Leave out pictures; repeat exactly the lines from the "Screen dimensions: 700x427" line through the last of the data below.

Saved entries:
=== Section Start ===

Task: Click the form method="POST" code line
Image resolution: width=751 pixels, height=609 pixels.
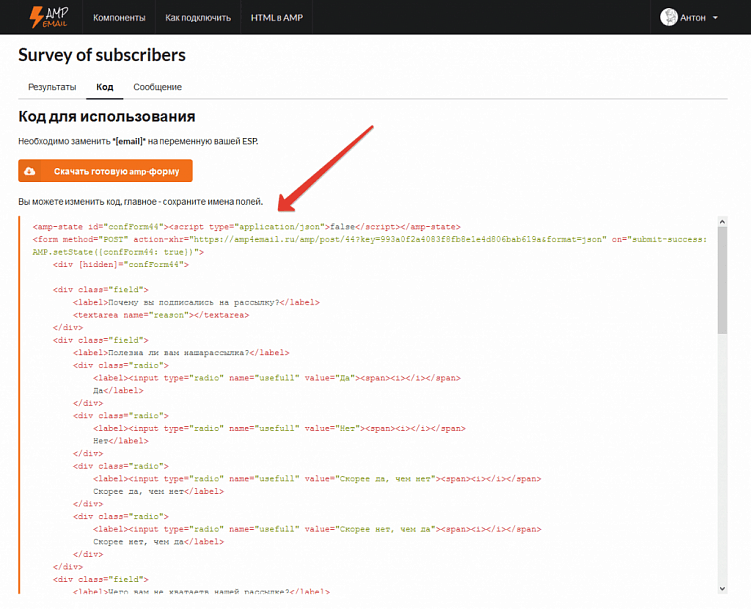Action: [x=370, y=240]
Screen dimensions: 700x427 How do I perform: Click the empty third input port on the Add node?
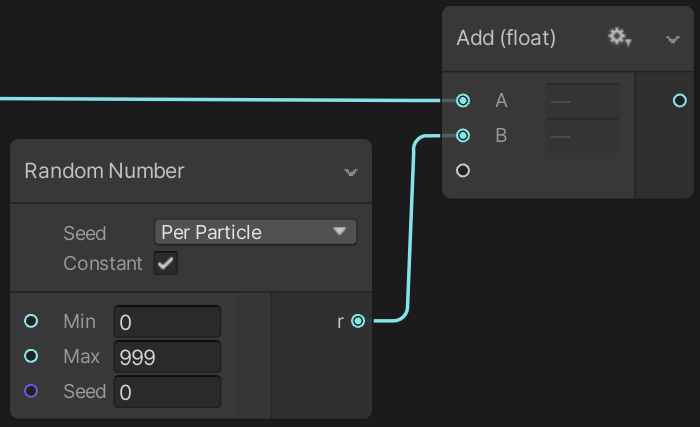[463, 170]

=== Section End ===

*RESULT FOR THIS TASK*:
Screen dimensions: 700x427 How do I perform: Click the empty third input port on the Add node?
[463, 170]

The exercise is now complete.